Francis Chan is urging the rising generation to reengage the Scriptures about how church is done, stressing that the U.S. model has gotten many things wrong, even though motivated by good intentions.
In an Sept. 4 interview with Relevant podcast, the pastor spoke of what he has learned in the years since he decided to step down from his position at Cornerstone Community Church in Simi Valley, California and began a house church movement in the San Francisco Bay area called We Are Church.
"I got tired of hearing my own voice," Chan said, explaining why he stepped down, something he writes about at considerable length in his latest book, Letters To The Church.
"And I felt like people relied on my voice too much and they weren't getting in the Word for themselves, that they weren't seeking God on their own."
Yet because he did not give all of the reasons for why he left, people started making assumptions. Through several conversations with his elders and his own journey of poring over the Scripture about what the church ought to be, he came to the conclusion that he could no longer abide the status quo.
He tried to make some changes he thought were necessary but was unsuccessful, he explained. Compounding the struggle further was the success of his books Crazy Love and The Forgotten God and the proliferation of opinions on social media about what he should doing and be preaching.
"It was a confusing time. I just really didn't know what more I could do for the church," he said.
"And as my wife and I prayed. Both of us just really sensed there's something else."
He thought he would be positioned at this church for his entire life; he always respected other pastors who did so. But he continued to sense that the Lord had something new for him so he figured he had better obey that and move on.
In Letters To the Church, he addresses the credentialed, consumerist, and expensive economic model in which America does church.
"I would be going against Scripture to say that ministers can not be paid by the church," he told Relevant.
But in a lot of countries, that is not the way it is, he pointed out, and you must do what is best for the Gospel not what is best for yourself.
"Somehow you have millions and millions of believers in China, and it wasn't about all these paid clergy [where] that was their business. And even in the inner cities of America where most of those pastors are bi-vocational."
In San Francisco, one of the most expensive cities in the United States, none of the pastors in Chan's network of house churches are paid. They do not have a budget like most churches do; all the money they take in goes to the poor and other mission-related activities.
The American way has blinded Christians from staying focused on the advance of God's Kingdom, he writes in Letters to the Church.
Chan recounts in the book one particular occasion when he was speaking with a pastor from the Philippines who has over 30,000 people in his church. The pastor told him that they used to send missionaries to the United States for Bible training but that he would never make that mistake again.
"He explained that once these would-be missionaries spent time in the U.S., they never came back! Once they tasted the comforts, they came up with all sorts of reasons they were called to take a nice salary from a church and raise their children in America," Chan writes.
"Sometimes it takes an outsider to point out glaring issues we have become blind to. This pastor now trains missionaries in the Philippines, in an environment where there's no temptation to stay. It keeps them on mission. In the wild."
The comforts of American culture has often affected how decisions are made within churches, he laments.

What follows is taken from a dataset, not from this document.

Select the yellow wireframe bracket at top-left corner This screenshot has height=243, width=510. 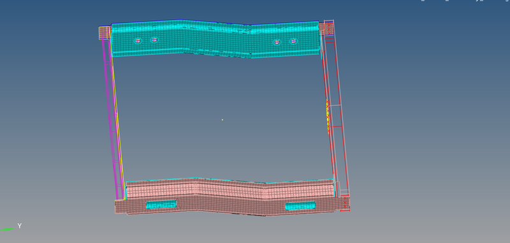[x=105, y=33]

"Too often we add in our own voices, thinking that if we just offer just the right services or package the gospel in just the right way so no one gets offended, we can convince people to stay. By catering our worship to the worshipers and not to the Object of our worship, I fear we have created human-centered churches," Chan explains in the book.
"I don't say this to condemn anyone or to point any fingers. I am guilty of it too. When I look back at my life and the times when I fell prey to the consumerist mentality, I don't believe that my intentions were evil or that my love for Christ was weak. God may say otherwise in the end, but I really believe my biggest mistake that I didn't think things through. Or that I didn't consult the right Person enough. I got caught up in the consumerism like everyone else, and I paid too much attention to what I wanted and what others wanted."
Chan told Relevant of his recent efforts in light of these realizations: "We're just trying to come up with a way of doing church and show people that it is possible. But I'm not saying it's the only way to do it."
When asked what he would tell the younger version of himself were he about to start a megachurch again, he replied he would pore over the Scriptures and then write on a blank sheet of paper what would please God the most, seek how He envisioned the church, and work on those things first.
When Chan was in his megachurch pastoral role, he functioned with the mindset that the first step was for him to prepare a sermon, then gather people to hear that sermon and find a place to host that, then find a band or someone to lead worship.
"So here's the steps, but did I get that from Scripture? Or did I get that from, well, this is what everyone does."
That list would look much different today, he concluded.